With the reforms, salutations such as “lady” or “gentleman” emerged
This went well until, thanks to Beijing’s reform policy, the citizens got fed up with the egalitarian term. It no longer fit the “civilized society” they were striving for, nor the Confucian politeness they hoped for in social interactions. In 2010, the “service standards” of Beijing’s public transport companies reflected the new thinking. According to them, bus passengers should be addressed as “sir,” “lady,” or neutrally as “passenger” (乘客). Young people and children would be entitled to be called “little friends or classmates”. Only pensioners would be allowed to be called comrades – but only if there was no other way. Smugly, the Beijing morning paper Chenbao wrote: All elders should be addressed as either “Old Master or Old Teacher” and “only then Old Comrade.” (老师傅”、”老先生”，然后才是” 老同志). The Global Times at the time ran the headline, “Don’t call passengers ‘comrade’.”

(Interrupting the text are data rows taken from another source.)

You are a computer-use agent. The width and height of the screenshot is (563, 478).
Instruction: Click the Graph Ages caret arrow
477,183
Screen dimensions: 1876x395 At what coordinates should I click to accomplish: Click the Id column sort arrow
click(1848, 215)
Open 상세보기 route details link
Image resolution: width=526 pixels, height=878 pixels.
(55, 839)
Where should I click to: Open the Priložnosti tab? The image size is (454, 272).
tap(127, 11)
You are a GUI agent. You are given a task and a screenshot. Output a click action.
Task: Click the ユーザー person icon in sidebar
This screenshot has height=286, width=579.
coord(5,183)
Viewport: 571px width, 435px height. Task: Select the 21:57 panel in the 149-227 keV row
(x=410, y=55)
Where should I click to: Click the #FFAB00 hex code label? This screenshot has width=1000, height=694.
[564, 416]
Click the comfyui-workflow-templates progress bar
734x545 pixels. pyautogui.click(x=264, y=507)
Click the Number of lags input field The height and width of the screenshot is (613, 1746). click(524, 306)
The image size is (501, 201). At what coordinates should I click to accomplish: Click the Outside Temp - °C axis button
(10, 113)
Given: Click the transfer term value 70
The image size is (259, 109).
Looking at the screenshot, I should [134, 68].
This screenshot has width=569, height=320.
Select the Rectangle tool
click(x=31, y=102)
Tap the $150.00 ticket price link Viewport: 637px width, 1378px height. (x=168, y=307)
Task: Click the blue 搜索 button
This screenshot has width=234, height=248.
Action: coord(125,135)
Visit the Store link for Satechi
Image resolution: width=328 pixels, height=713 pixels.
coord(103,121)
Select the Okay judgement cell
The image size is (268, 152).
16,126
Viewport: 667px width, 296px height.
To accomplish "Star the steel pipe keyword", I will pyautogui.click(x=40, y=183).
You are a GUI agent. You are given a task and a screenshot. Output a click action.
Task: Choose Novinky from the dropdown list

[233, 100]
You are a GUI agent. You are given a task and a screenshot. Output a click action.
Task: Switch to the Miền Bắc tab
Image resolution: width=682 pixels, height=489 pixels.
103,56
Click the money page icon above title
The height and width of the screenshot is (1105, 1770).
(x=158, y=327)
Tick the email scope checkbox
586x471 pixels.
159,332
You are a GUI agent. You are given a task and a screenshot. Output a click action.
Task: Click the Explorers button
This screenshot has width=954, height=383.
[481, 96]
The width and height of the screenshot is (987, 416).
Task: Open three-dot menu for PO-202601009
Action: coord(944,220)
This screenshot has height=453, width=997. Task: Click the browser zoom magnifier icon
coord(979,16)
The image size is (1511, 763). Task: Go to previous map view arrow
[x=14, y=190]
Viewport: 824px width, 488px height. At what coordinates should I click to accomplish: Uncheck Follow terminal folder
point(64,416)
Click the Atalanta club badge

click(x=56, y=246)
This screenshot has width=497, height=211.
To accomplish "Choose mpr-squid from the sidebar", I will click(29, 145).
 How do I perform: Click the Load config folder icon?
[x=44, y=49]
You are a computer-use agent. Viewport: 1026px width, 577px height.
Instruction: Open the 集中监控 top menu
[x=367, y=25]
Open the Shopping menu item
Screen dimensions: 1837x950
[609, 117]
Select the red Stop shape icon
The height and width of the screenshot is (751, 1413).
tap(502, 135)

It was even worse for orthodox communists: many CP members forbade themselves to be called comrade. They wanted to be addressed by their name and title. Local CP secretaries allowed themselves to be flattered by their subordinates as “Big Boss” (大老板) or “Boss Number 1” (老大).
The Marxists revolted, and even more so when the party’s most important term of solidarity was turned into a buzzword in everyday life. China’s gay and lesbian scene adopted the term from the gay community in Taiwan and Hong Kong as code words for their same-sex relationships. They did so openly. Since 1997, homosexuality was no longer a punishable offense in the People’s Republic, and from 2001 it was freed from the stigma of being a “mental disorder.” In 2008, filmmaker Cui Zi’en (崔子恩) directed an award-winning documentary “Queer China, ‘Comrade’ China” (誌同志) about sexual emancipation among “comrades” in the People’s Republic. It is still available on Youku in China. The movement’s confidence became apparent when its activists protested loudly in 2012 because China’s newly published “Modern Chinese Dictionary” did not dare to explain the second meaning of the word comrade.
Xi orders ideological cleansing of the language
This lasted till 2014, before the CCP, under Party leader Xi, stepped up to reclaim and rebuild the ideological positions destroyed by “cultural nihilism”. Party leaders in Guangdong and Ningbo were the first to ban their members from calling themselves and their superiors “buddy,” “chief” or “boss.” Xi eventually ordered that “within the party, everyone must once again address each other as comrades without exception” (党内一律称同志), as news portal CPC revealed in late 2016.
The hope that the rehabilitation and revitalization of the term comrade could turn things around and “set things right” is based on Confucian thought. Confucius had once answered his disciple Zilu’s (子路) question about what to do first when governing and establishing dominion over a state: “What is necessary is to rectify names (必也正名乎). If names be not correct, language is not in accordance with the truth of things. If language be not in accordance with the truth of things, affairs cannot be carried on to success […] Therefore a superior man considers it necessary that the names he uses may be spoken appropriately, and also that what he speaks may be carried out appropriately (名不正，則 言不順；言不順，則事不成；事不成…。君子于其 言，無所茍而已矣).”
Following this wisdom, Xi is cleaning house ideologically. First within the Party. All of its members are to line up so that he can once again address them as “comrades,” just like the army at the big military parades.